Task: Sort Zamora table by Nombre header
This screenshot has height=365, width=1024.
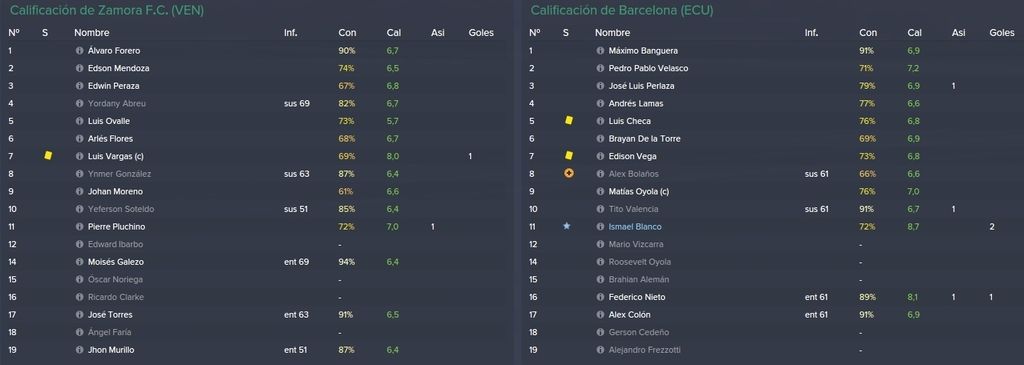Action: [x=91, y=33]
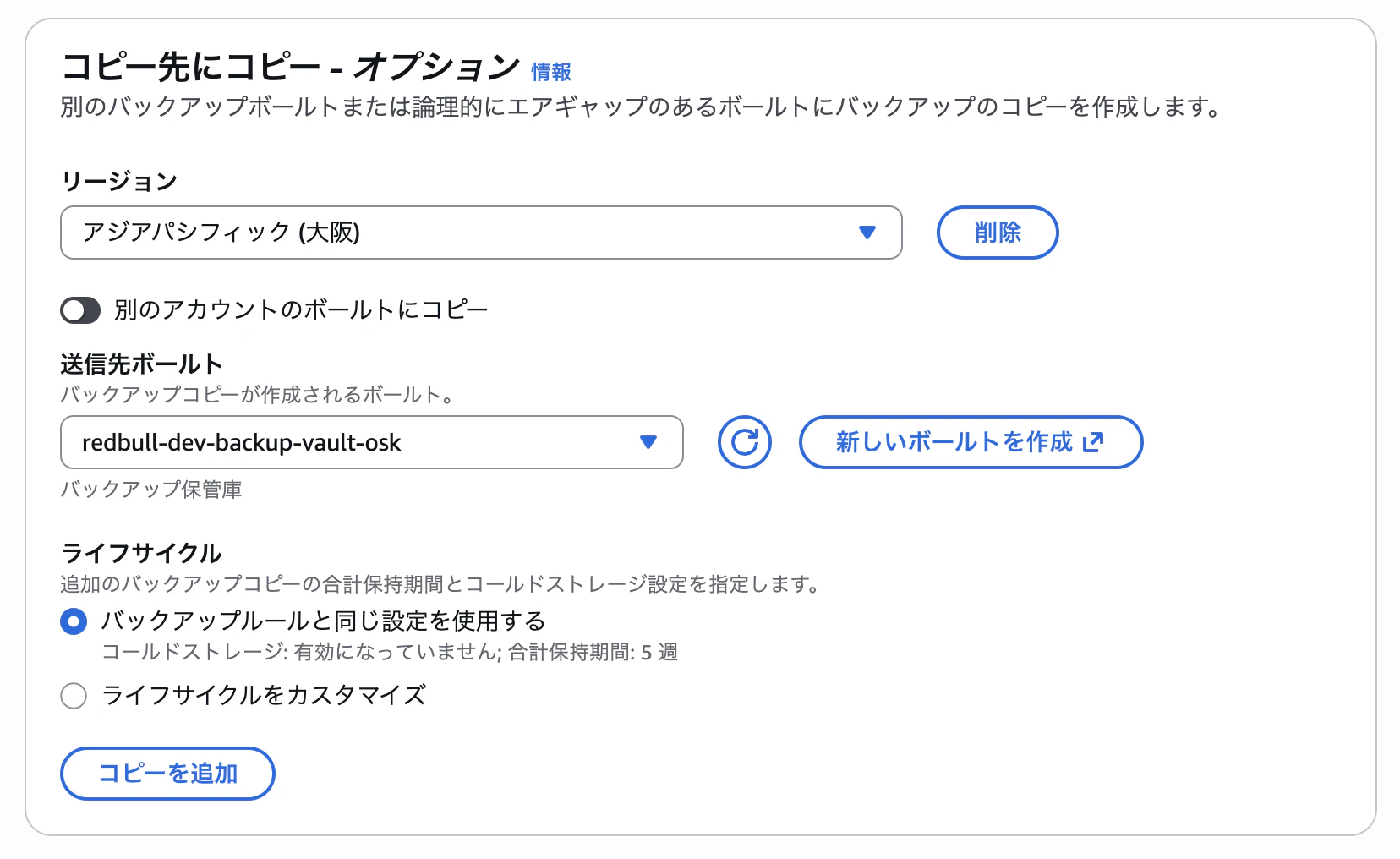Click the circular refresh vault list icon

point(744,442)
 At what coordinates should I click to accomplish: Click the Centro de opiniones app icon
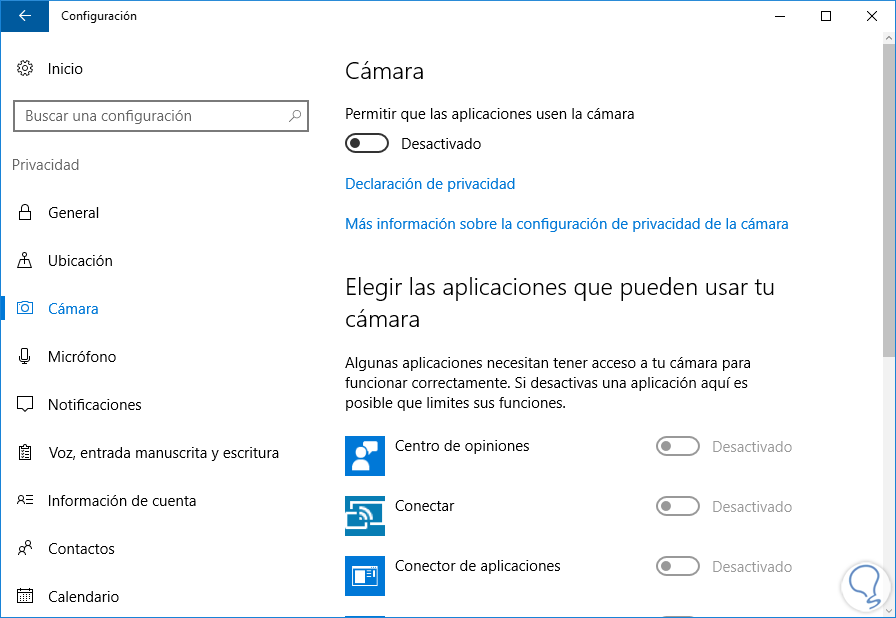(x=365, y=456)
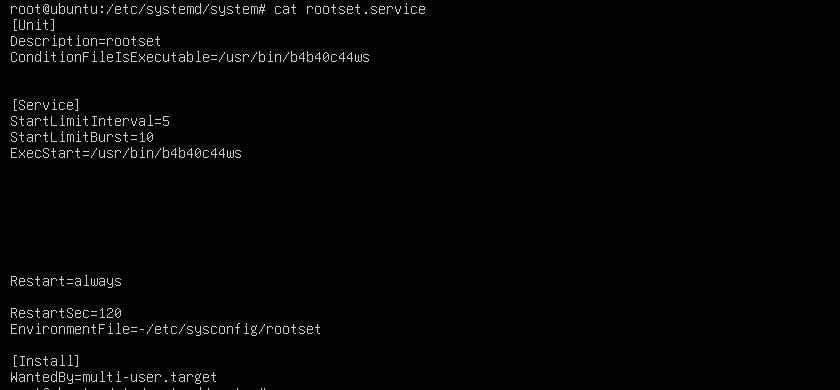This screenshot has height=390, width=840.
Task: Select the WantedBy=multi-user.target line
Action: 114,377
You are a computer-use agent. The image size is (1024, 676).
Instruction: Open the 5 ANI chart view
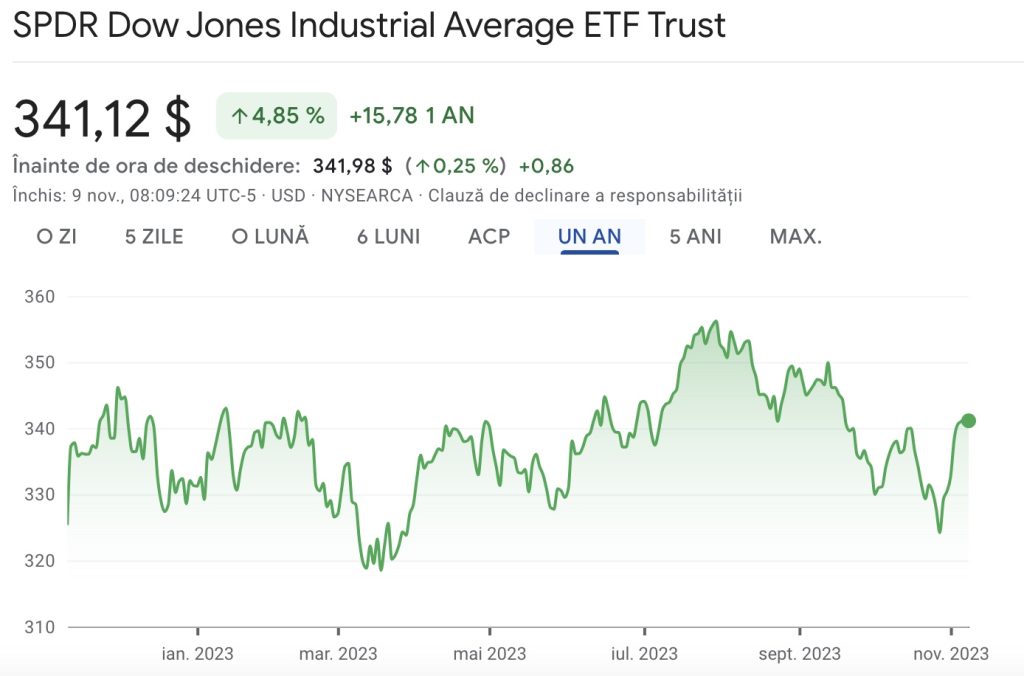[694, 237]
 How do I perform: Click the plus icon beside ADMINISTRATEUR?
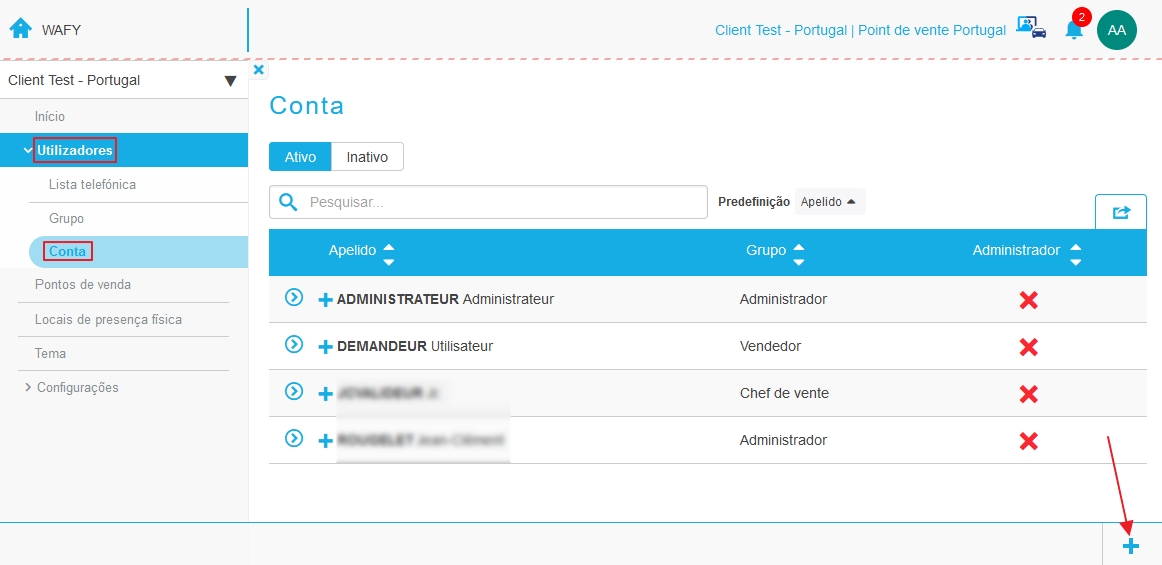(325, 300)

(What you need to do): Nothing but the lines from the one containing "You are a computer-use" through the last line of the material may appear in the answer, transcribed exactly and with no pictures.

(Answer to this problem):
You are a computer-use agent. The image size is (1024, 676).
Instruction: Open the 5 ANI chart view
[694, 237]
 How do I perform: Click the plus icon beside ADMINISTRATEUR?
(325, 300)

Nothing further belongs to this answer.